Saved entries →
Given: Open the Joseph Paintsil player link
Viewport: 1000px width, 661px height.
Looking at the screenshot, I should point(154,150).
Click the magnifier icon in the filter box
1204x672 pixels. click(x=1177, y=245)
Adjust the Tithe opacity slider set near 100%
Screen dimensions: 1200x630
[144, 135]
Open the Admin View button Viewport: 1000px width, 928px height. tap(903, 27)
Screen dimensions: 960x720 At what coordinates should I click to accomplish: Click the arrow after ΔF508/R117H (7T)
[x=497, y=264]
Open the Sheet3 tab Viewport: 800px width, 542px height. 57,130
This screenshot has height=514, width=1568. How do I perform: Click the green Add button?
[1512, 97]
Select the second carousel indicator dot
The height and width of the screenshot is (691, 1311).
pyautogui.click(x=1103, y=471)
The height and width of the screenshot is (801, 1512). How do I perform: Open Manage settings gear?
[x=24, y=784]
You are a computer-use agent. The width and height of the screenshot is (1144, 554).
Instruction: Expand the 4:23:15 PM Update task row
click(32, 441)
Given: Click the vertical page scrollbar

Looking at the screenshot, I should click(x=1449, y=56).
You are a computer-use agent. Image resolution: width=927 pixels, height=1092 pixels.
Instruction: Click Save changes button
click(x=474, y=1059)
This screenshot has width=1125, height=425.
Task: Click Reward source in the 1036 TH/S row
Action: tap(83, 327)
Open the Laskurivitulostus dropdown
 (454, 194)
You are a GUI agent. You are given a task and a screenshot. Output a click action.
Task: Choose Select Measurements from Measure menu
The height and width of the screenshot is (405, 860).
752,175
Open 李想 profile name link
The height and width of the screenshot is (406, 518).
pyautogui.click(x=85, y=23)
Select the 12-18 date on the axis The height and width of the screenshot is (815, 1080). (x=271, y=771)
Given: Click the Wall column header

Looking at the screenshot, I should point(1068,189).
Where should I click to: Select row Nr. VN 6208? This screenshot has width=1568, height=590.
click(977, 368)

Exercise aim →
Nothing should be left out. Reproduce all the entries precisely.

Finished exercise →
Given: Open the Joseph Paintsil player link
Viewport: 1000px width, 661px height.
Looking at the screenshot, I should point(154,150).
Click the magnifier icon in the filter box
1204x672 pixels. click(x=1177, y=245)
Adjust the Tithe opacity slider set near 100%
Screen dimensions: 1200x630
[144, 135]
Open the Admin View button Viewport: 1000px width, 928px height. tap(903, 27)
Screen dimensions: 960x720 At what coordinates should I click to accomplish: Click the arrow after ΔF508/R117H (7T)
[x=497, y=264]
Open the Sheet3 tab Viewport: 800px width, 542px height. 57,130
This screenshot has height=514, width=1568. How do I perform: Click the green Add button?
[1512, 97]
Select the second carousel indicator dot
The height and width of the screenshot is (691, 1311).
pyautogui.click(x=1103, y=471)
The height and width of the screenshot is (801, 1512). How do I perform: Open Manage settings gear?
[x=24, y=784]
You are a computer-use agent. The width and height of the screenshot is (1144, 554).
Instruction: Expand the 4:23:15 PM Update task row
click(32, 441)
Given: Click the vertical page scrollbar

Looking at the screenshot, I should click(x=1449, y=56).
You are a computer-use agent. Image resolution: width=927 pixels, height=1092 pixels.
Instruction: Click Save changes button
click(x=474, y=1059)
This screenshot has width=1125, height=425.
Task: Click Reward source in the 1036 TH/S row
Action: tap(83, 327)
Open the Laskurivitulostus dropdown
 (454, 194)
You are a GUI agent. You are given a task and a screenshot. Output a click action.
Task: Choose Select Measurements from Measure menu
The height and width of the screenshot is (405, 860).
752,175
Open 李想 profile name link
The height and width of the screenshot is (406, 518).
pyautogui.click(x=85, y=23)
Select the 12-18 date on the axis The height and width of the screenshot is (815, 1080). (x=271, y=771)
Given: Click the Wall column header

Looking at the screenshot, I should point(1068,189).
Where should I click to: Select row Nr. VN 6208? This screenshot has width=1568, height=590.
click(977, 368)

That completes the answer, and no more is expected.